Indiana remembers our connections to MLK
The 50th Annual Dr. Martin Luther King, Jr. Birthday Celebration Service of the Indiana Christian Leadership Conference (ICLC) kick-offed with a public choral concert on Sunday January 13. The event remembered the ICLC’s 50th year anniversary of the Dr. Martin Luther King Celebration at St. John’s Missionary Baptist Church. Nur-Allah Islamic Center and The Recorder Media Group also sponsored the event.
The event started with a repast with local leaders and a video about several people who knew King, King had a close and personal relation with Indianapolis through his good friend Rev. Andrew J. Brown, then pastor of St. John’s Missionary Baptist Church. Dr. King often came to Indianapolis to speak, initially in sermons that were not publicized because of fear of violence or assassination. St. John’s was a “Movement” church, which allow Rev. Brown and his associates to get the word out when Dr. King was in town. In 1958 Dr. King addressed more than 3,800 people in Cadle Tabernacle downtown, joined at the podium by Rev. Brown and Mayor Charles Boswell. After this, Dr. Kings frequent Indianapolis visits became more open.

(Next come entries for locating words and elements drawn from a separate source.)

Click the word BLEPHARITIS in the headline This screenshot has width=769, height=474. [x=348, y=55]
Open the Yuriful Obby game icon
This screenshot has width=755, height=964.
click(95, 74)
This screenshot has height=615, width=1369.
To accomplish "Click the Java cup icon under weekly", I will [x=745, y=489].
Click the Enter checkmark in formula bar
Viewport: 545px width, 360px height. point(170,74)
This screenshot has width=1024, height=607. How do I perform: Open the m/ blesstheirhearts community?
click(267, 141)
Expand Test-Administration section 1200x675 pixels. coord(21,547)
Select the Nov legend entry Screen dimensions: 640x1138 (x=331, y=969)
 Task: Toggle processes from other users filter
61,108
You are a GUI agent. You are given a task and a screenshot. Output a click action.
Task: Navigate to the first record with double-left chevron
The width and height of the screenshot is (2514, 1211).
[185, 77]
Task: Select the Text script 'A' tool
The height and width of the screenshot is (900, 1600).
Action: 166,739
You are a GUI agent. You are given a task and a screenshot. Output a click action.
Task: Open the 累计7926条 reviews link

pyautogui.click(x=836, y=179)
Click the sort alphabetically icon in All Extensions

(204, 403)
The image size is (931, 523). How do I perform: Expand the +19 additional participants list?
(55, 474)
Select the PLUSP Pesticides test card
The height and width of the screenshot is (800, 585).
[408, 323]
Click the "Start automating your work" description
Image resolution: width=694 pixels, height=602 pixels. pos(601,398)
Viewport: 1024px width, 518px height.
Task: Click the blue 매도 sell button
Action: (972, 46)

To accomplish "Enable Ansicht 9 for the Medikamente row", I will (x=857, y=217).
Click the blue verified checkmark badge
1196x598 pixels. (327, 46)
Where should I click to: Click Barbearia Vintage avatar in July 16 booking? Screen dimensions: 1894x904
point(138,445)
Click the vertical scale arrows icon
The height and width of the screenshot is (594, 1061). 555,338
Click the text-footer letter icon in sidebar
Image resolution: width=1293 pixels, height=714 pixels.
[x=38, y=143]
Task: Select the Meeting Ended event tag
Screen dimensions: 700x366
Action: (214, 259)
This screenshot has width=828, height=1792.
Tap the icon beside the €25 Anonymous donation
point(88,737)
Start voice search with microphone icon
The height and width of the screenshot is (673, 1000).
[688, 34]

The friendship between Dr. King and Rev. Brown shaped the Civil Rights Movement in Indiana. As president of the Indianapolis NAACP in the early 1960s, Rev. Brown led the movement to organize a voting bloc of previously disenfranchised African Americans. Rev. Brown founded the Indiana Christian Leadership Conference (ICLC), an affiliate of the South Christian Leadership Conference founded by Dr. King. In 1968, ICLC adapted a program begun by Dr. King in Chicago called “Operation Breadbasket,” which sought to expand discussions of uncomfortable issues of racism, religion poverty, and social justice from the perspective of African Americans (WTLC broadcasts the weekly radio program “Operation Breadbasket presents Harambee.”). In 1970, Rev. Brown co-founded Indiana Black Expo. Today IBE’s Summer Celebration is the largest ethnic-cultural event in the country.
After the repast and video, the group went across the street to St. John’s New Sanctuary for a Concert of inspiring music from the Civil Rights Movement. Music was performed by choirs from around the state joining together.
January 21st will mark the 50th commemoration of Dr. Martin Luther King Jr. at St. John’s Missionary Baptist Church. It is the fourth year that CIC has partnered to make it a genuinely interfaith celebration. It is a historic milestone for the city of Indianapolis. Ours is one of the oldest celebrations of Dr. King’s legacy in the country.